Agostinho Costa Sousa lê "Ver: Amor", de David Grossman


A proposta apresentada hoje por Agostinho Costa Sousa centra-se num dos grandes escritores da atualidade: o israelita David Grossman e o seu "Ver: Amor".



Nascido em Jerusalém a 25 de janeiro de 1954, David Grossman tem no pacifismo uma das principais marcas da sua literatura, assumindo-se como um dos mais cotados escritores da atualidade. Em entrevistas, lembrou o momento em que, aos oito anos, recebeu do pai (taxista que seria livreiro) um livro assinado por um humorista judaico, Sholem Aleichem, percebendo mais tarde que aquela obra o remetia para a própria infância paterna. Ao ouvir um anúncio radiofónico a propósito de um concurso sobre Aleichem, o então menino decidiu candidatar-se, aceitaram-no e assim começou a sua ligação Foi este o seu primeiro de muitos momentos de fascínio com o campo literário.

A sua formação superior foi cumprida na Universidade de Jerusalém nas áreas de Filosofia e Teatro, mas na Israel Radio acabaria por vir a desenvolver atividade profissional como jornalista durante quase três décadas. Seria, contudo, afastado pela chefia, insatisfeita com o seu comportamento face a uma notícia relativa aos palestinianos. No começo dos anos 70, não escapou ao serviço militar obrigatório

Conhecer Michal, sua futura mulher, mudou-lhe para sempre a vida e conduziu-o de forma decisiva rumo à escrita.

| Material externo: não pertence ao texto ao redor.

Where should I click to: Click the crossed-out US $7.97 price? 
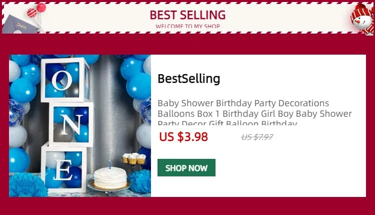tap(257, 137)
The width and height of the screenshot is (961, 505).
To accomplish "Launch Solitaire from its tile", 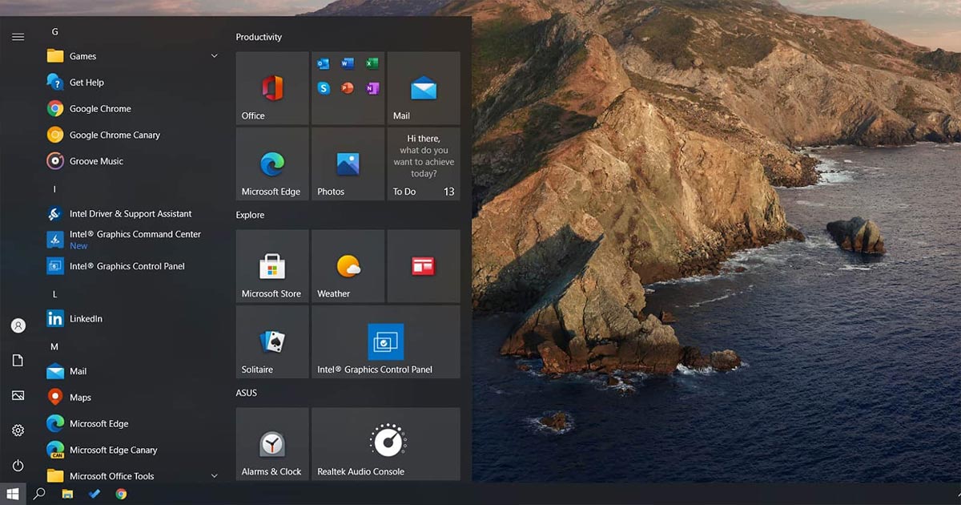I will (271, 341).
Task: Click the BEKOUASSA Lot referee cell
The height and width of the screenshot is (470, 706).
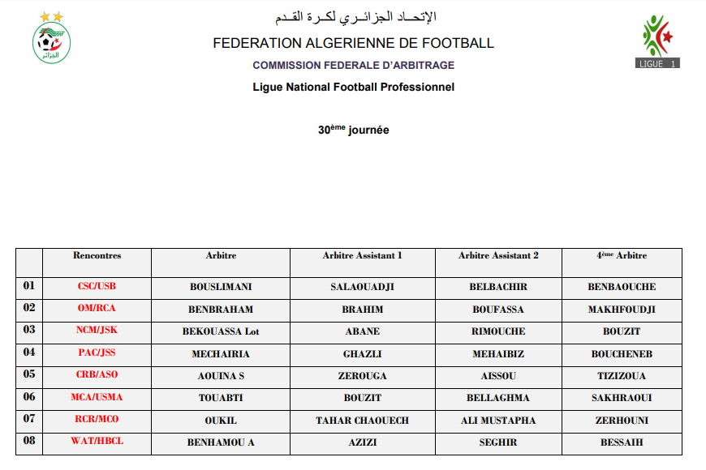Action: coord(221,331)

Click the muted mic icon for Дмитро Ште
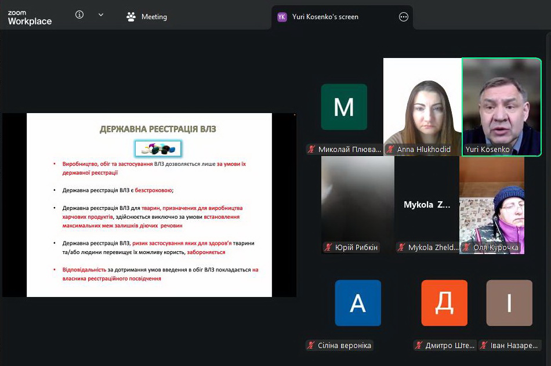click(x=419, y=346)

Em 1982 publicou "Duel", seguindo-se "The Smile of the Lamb" (1983). "Ver: Amor", de que hoje é aqui apresentado um excerto por Agostinho Costa Sousa, foi publicado em 1986 e tem como questão central o Holocausto. "The Yellow Wind" (1987), exemplo do seu trabalho nos domínios da Não Ficção, traça uma imagem dos territórios ocupados pelos israelitas na Palestina e Grossman continuaria a escrever e a publicar, incluindo obras para público mais jovem: "The Book of Intimate Grammar" (1991), "Sleeping on a Wire: Conversations with Palestinians in Israel" (1992), "The Zigzag Kid" (1994), "Be my Knife" (1998), "Someone to Run With" (2000), "Her Body Knows: Two Novellas" e "Death as a Way of Life: Israel Ten Years After Oslo" (ambos de 2003), "O Mel do Leão: o Mito de Sansão" (2005), "In Another Life" (2007) - no qual aborda o tema da perda do seu filho Uri, morto na guerra do Líbano em 2006 -, "Até ao Fim da Terra" (2008) e "Falling Out of Time" (2012). Já multipremiado, em 2017 iria ser agraciado com o Man Booker Internacional pela obra "Um Cavalo Entra num Bar". Dois anos depois surgiria "A Vida Brinca Comigo".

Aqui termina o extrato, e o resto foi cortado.